TASK INSTRUCTIONS:
Begin at the line that has "846x514 pixels. At", stop after the line that has "Select indicator radio", and print exactly those lines from the records below, without any pictures.

[Opening RECORD SET section]

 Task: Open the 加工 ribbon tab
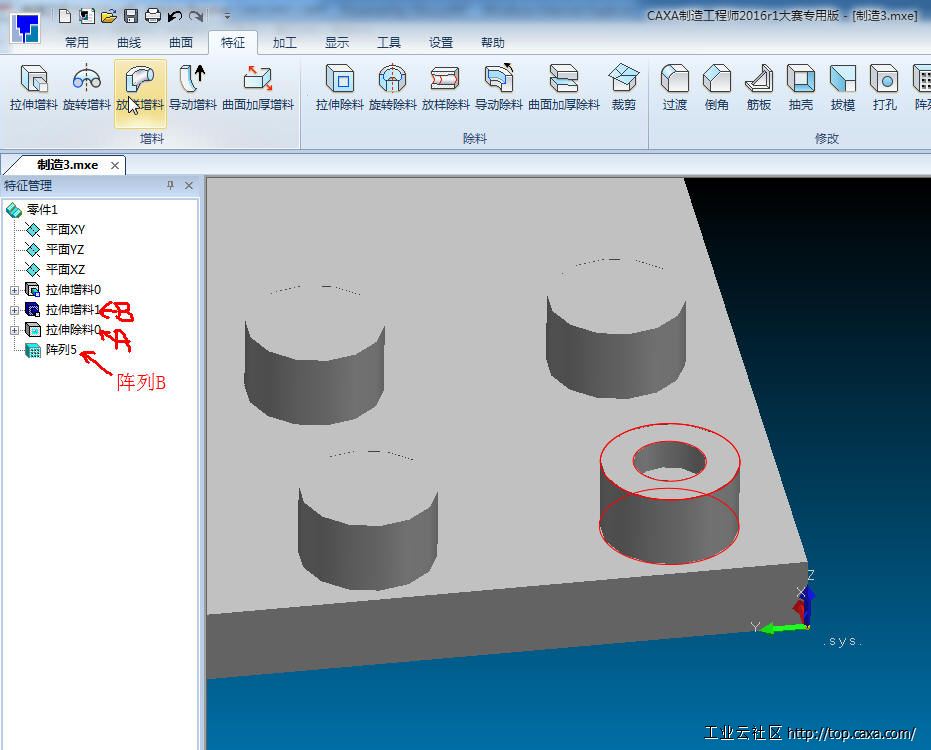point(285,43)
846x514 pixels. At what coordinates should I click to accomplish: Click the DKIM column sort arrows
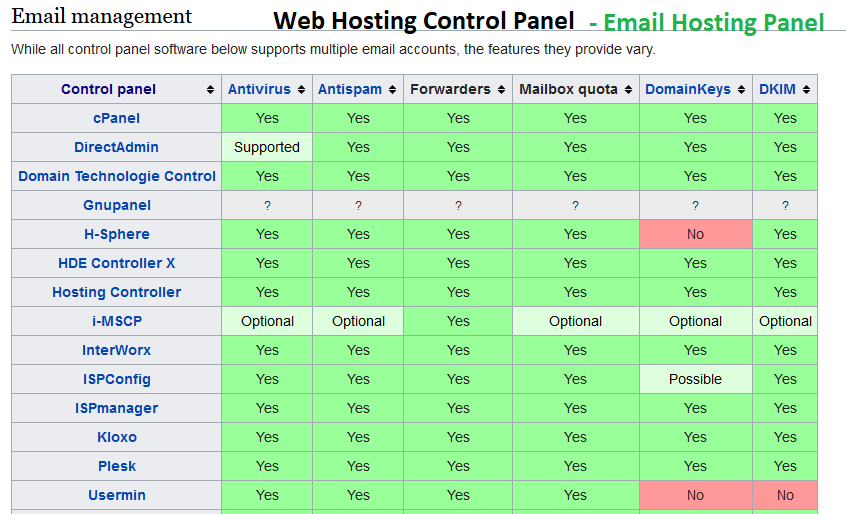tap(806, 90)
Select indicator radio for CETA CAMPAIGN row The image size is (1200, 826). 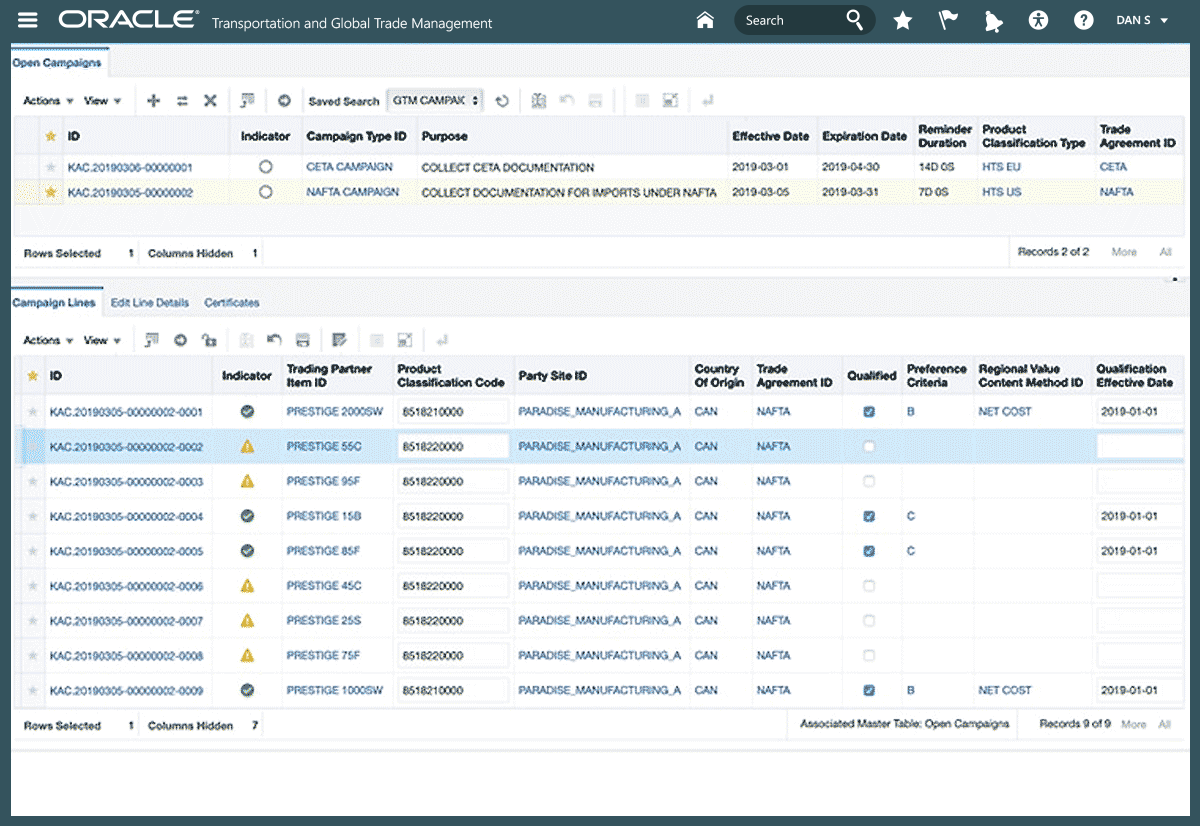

[Closing RECORD SET section]
[Opening RECORD SET section]

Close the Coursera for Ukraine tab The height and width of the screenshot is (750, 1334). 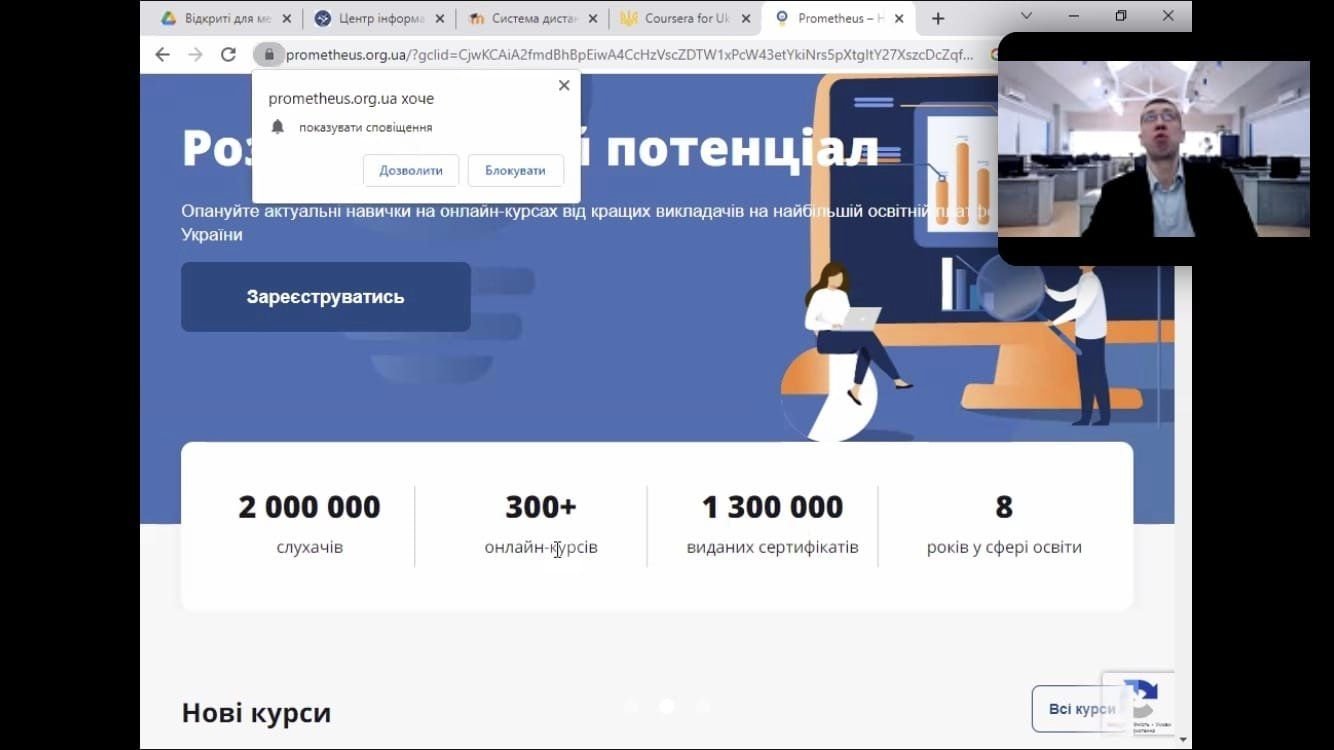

[Closing RECORD SET section]
[Opening RECORD SET section]

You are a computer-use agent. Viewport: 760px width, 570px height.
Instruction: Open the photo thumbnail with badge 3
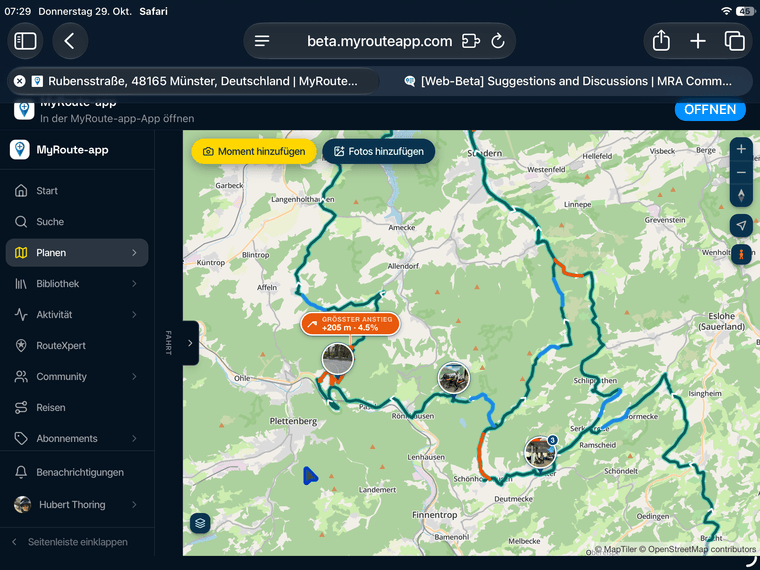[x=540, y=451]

[Closing RECORD SET section]

RESULT OF THE TASK:
846x514 pixels. At what coordinates should I click to accomplish: Click the DKIM column sort arrows
tap(806, 90)
Select indicator radio for CETA CAMPAIGN row The image size is (1200, 826). 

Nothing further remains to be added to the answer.